Stryker shrugged. “Maybe it was for the best. Do you really want those hands on you after they’ve been cutting up bodies all day?”
Jade considered this. “Maybe that’s why he didn’t know what the hell to do with a real live woman.”
Stryker roared with laughter. “I’m telling him you said that.”
Jade raised a brow. “What’s that? Did you just say you want me to shoot you in the kneecap?”
That only made Stryker laugh harder.
“She’s running a special on kneecaps today,” Connor told his friend.
They all fell silent once they entered the autopsy area. It was a large, sterile, well-lit room with tan tiled floor and taupe walls. In spite of the sunlight streaming through the high windows, it felt cheerless and gloomy. Someone had brought in a handful of lush green houseplants and placed them throughout the room, but for Connor, they only made the space creepier. Especially hanging across from the scale he knew they used to weigh internal organs.
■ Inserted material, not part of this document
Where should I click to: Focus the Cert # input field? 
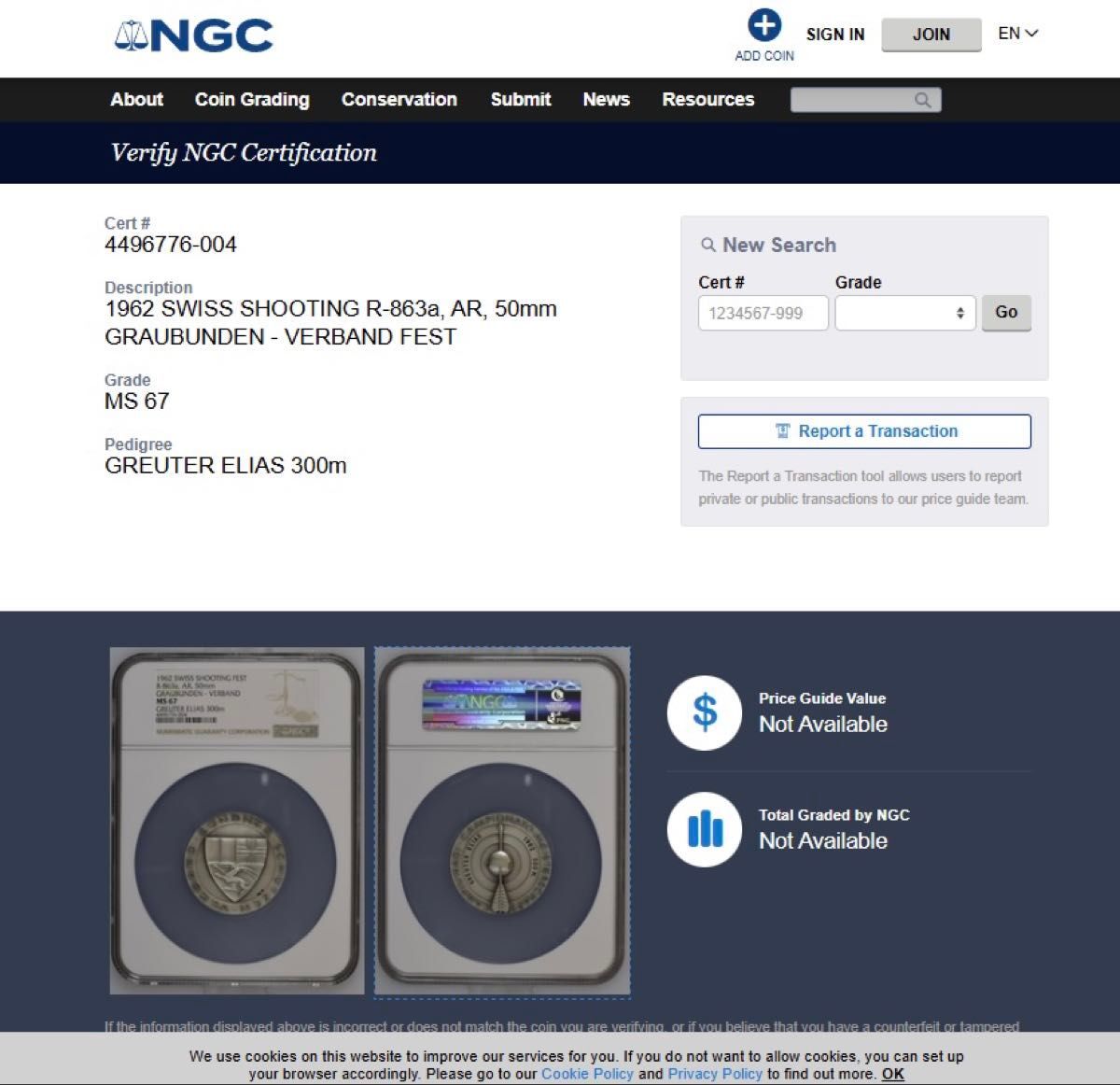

Then there was the smell. Not the coppery scent of blood like one might expect, but a combination of a fetid earthy odor and a chemical smell. It was enough to make Connor puke, and they hadn’t even seen anything yet. Lucky for all of them, Leah Holloway’s actual autopsy had already been performed.
“I called you after the exam was finished, you know, so you guys don’t actually have to watch,” Davey explained, with a wink at Jade. Connor wasn’t sure if the wink was meant to be some kind of flirtation or what, but he could tell by the disgusted look on Jade’s face that she too found it creepy as hell. Maybe Davey really was as inept around the living as Jade had intimated. With his long black hair pulled back in a ponytail and his thick glasses, Connor still didn’t get what Jade had seen in the guy in the first place. He didn’t know Davey that well. They had only met a handful of times—all under these types of circumstances.
Leah Holloway’s body lay covered on the nearest slab. Connor could only see a tuft of blonde hair peeking out from the top of the sheet. The other stainless steel tables lining the room stood empty.
“You got something for me?” Stryker asked. “Or you just wanted to see my smiling face?”
Davey smiled. “You need to see this.”
Stryker and Connor exchanged a look but kept silent.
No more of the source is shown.